Continuous and accurate segmentation of airways in chest CT images is essential for preoperative planning and real-time bronchoscopy navigation. Despite advances in deep learning for medical image segmentation, maintaining airway continuity remains a challenge, particularly due to intra-class imbalance between large and small branches and blurred CT scan details. To address these challenges, we propose a progressive curriculum learning pipeline and a Scale-Enhanced U-Net (SE-UNet) to enhance segmentation continuity. Specifically, our progressive curriculum learning pipeline consists of three stages: extracting main airways, identifying small airways, and repairing discontinuities. The cropping sampling strategy in each stage reduces feature interference between airways of different scales, effectively addressing the challenge of intra-class imbalance. In the third training stage, we present an Adaptive Topology-Responsive Loss (ATRL) to guide the network to focus on airway continuity. The progressive training pipeline shares the same SE-UNet, integrating multi-scale inputs and Detail Information Enhancers (DIEs) to enhance information flow and effectively capture the intricate details of small airways. Additionally, we propose a robust airway tree parsing method and hierarchical evaluation metrics to provide more clinically relevant and precise analysis. Experiments on both in-house and public datasets demonstrate that our method outperforms existing approaches, significantly improving the accuracy of small airways and the completeness of the airway tree. The code will be released upon publication.

Paper Structure

This paper contains 13 sections, 13 equations, 7 figures, 3 tables.

Figures (7)

  • Figure 1: Example of airway discontinuity. (a) Green mask: ground truth. (b) Blue mask: prediction based on Zhang et al. zhang2023towards. (c) Red mask: prediction based on our method. Blurry airway walls lead to discontinuities, which were not effectively addressed by zhang2023towards (yellow box).
  • Figure 2: Overview of the proposed progressive curriculum learning pipeline for airway segmentation.

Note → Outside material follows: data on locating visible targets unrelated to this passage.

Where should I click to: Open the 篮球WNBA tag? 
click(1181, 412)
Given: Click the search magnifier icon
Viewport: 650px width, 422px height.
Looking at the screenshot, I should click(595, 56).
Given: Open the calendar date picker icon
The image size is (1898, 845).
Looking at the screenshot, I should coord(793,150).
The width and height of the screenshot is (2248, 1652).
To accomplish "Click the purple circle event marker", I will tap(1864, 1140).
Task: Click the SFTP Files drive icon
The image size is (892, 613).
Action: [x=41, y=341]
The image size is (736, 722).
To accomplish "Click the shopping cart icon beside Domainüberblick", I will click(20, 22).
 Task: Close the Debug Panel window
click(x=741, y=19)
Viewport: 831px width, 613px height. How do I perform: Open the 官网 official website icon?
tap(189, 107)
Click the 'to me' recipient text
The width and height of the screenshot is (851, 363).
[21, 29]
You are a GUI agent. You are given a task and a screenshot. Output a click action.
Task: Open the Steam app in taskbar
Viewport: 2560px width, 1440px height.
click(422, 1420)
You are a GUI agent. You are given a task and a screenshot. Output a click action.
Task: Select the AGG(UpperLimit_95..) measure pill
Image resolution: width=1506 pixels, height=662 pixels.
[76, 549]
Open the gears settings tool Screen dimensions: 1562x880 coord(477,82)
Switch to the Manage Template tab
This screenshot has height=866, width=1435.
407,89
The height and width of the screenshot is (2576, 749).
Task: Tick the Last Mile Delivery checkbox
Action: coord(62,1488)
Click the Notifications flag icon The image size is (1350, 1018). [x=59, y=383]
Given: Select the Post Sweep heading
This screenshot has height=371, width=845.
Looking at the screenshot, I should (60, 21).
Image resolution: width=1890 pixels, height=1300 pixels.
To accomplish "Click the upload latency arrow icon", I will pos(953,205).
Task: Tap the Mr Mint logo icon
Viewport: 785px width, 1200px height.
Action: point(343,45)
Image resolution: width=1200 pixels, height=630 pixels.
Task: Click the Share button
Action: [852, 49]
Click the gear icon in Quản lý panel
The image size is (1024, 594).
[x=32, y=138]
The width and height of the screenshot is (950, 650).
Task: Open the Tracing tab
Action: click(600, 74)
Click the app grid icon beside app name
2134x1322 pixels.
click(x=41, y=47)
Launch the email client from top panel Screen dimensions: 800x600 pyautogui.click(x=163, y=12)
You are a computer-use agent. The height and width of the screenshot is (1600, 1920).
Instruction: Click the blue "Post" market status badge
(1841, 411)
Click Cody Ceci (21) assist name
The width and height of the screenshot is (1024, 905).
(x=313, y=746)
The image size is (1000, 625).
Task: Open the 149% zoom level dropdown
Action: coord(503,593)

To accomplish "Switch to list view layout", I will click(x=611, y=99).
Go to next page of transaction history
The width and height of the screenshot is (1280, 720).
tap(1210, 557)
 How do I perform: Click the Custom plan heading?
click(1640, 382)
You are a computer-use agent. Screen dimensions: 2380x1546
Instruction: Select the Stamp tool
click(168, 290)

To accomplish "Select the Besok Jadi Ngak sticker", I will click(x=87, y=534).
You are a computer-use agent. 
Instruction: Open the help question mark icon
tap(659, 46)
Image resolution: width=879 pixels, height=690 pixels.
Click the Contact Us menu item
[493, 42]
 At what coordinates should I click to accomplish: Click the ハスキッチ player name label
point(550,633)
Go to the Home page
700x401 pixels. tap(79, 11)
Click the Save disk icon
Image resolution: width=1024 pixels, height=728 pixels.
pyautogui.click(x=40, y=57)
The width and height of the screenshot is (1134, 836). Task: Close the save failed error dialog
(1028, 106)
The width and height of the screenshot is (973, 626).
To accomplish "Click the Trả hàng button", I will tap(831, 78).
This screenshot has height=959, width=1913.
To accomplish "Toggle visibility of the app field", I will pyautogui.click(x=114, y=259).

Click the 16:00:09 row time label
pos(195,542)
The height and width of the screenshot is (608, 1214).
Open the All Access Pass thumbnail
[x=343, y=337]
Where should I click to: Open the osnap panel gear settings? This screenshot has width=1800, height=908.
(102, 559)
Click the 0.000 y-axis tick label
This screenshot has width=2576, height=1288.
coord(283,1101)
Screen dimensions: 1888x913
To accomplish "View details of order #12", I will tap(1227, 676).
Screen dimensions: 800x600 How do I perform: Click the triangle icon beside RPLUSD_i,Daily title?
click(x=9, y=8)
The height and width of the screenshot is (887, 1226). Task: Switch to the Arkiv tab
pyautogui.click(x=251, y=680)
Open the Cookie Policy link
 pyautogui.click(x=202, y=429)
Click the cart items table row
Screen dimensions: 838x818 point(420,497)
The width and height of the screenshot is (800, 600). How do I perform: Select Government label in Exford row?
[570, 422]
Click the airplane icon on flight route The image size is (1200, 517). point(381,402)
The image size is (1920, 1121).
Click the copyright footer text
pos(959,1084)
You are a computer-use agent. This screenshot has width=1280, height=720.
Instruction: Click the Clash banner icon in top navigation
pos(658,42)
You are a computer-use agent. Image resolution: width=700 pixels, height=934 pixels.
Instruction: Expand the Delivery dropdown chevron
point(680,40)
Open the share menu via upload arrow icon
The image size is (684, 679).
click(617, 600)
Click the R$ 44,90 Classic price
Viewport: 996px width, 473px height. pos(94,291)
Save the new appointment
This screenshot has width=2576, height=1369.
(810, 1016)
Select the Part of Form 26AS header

In “Stage 1”, the network is trained utilizing the Dice Loss milletari2016v. The epoch with the highest accuracy from the “Stage 1” forms the basis for the hard-mining strategy employed in the “Stage 2”. This stage focuses on learning to detect the challenging airways with GUL zheng2021alleviating. Building upon the predictions with the highest recall from “Stage 2”, the “Stage 3” introduces ATRL to enhance the length of the airway tree. Ultimately, the optimal model is selected for segmentation testing.
  • Figure 3: The SE-UNet architecture in proposed method. “$\text{DIE}_1$$8/16/32$” refers to the output channels of the three ConvBlocks in DIE1 are 8, 16 and 32. The detailed structure of DIE is shown in the orange box.
  • Figure 4: Explanation of identifying airway breakages. Here shows an airway skeleton segment, with purple points representing successful predictions and white points indicating failures. A 3×3×3 all-ones convolution kernel is applied to the white points to count their neighbors. If no point on a challenging airway segment has a single neighbor, it is identified as a breakage.
  • Figure 5: A qualitative example illustrating the topological analysis process of airway tree.